--- Problem to solve ---
Find the line with "Image resolution: width=1568" in the entries below, then reproduce it and every line after it down to and including the line with "Image resolution: width=1497", exactly.

--- Stored records ---
+ + + + +

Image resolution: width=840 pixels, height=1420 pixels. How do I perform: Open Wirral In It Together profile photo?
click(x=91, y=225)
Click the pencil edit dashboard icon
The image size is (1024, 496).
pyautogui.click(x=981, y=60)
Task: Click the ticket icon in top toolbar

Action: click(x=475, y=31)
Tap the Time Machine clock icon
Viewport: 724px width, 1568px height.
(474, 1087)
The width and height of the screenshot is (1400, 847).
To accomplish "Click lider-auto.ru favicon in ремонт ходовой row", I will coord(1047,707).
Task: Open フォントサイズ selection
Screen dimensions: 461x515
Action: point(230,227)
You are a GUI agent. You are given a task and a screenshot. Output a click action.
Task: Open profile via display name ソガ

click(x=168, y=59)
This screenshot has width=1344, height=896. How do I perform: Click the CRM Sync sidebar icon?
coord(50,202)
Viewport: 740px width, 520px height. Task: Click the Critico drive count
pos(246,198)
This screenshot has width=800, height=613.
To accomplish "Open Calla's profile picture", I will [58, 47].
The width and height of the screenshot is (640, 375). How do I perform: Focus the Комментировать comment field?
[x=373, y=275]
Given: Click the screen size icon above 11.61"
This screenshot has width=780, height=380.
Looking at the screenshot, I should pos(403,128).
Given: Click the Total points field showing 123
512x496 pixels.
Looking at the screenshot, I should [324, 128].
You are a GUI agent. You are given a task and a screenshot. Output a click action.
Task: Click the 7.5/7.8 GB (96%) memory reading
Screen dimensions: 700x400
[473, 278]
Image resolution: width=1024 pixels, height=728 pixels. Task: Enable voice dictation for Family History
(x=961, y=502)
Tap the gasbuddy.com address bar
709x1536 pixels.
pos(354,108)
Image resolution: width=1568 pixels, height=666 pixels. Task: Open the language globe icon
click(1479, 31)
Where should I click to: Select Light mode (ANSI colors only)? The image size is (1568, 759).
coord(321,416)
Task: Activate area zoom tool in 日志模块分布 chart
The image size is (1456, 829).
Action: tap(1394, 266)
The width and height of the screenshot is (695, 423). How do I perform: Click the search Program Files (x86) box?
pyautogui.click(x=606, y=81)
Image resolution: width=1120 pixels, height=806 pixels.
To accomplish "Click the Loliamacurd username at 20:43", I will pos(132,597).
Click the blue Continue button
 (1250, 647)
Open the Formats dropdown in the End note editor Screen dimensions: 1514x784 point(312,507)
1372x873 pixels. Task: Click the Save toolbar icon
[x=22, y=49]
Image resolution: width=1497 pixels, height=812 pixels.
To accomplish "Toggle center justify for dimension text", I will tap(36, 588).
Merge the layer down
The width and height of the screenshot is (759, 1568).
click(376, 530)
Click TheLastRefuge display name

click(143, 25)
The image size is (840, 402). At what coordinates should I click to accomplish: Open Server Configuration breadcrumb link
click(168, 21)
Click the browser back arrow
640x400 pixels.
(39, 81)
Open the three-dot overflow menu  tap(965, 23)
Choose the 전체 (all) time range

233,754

+ + + + +

--- Response to the exercise ---
Image resolution: width=1568 pixels, height=666 pixels. Task: Open the language globe icon
click(1479, 31)
Where should I click to: Select Light mode (ANSI colors only)? The image size is (1568, 759).
coord(321,416)
Task: Activate area zoom tool in 日志模块分布 chart
The image size is (1456, 829).
Action: tap(1394, 266)
The width and height of the screenshot is (695, 423). How do I perform: Click the search Program Files (x86) box?
pyautogui.click(x=606, y=81)
Image resolution: width=1120 pixels, height=806 pixels.
To accomplish "Click the Loliamacurd username at 20:43", I will pos(132,597).
Click the blue Continue button
 (1250, 647)
Open the Formats dropdown in the End note editor Screen dimensions: 1514x784 point(312,507)
1372x873 pixels. Task: Click the Save toolbar icon
[x=22, y=49]
Image resolution: width=1497 pixels, height=812 pixels.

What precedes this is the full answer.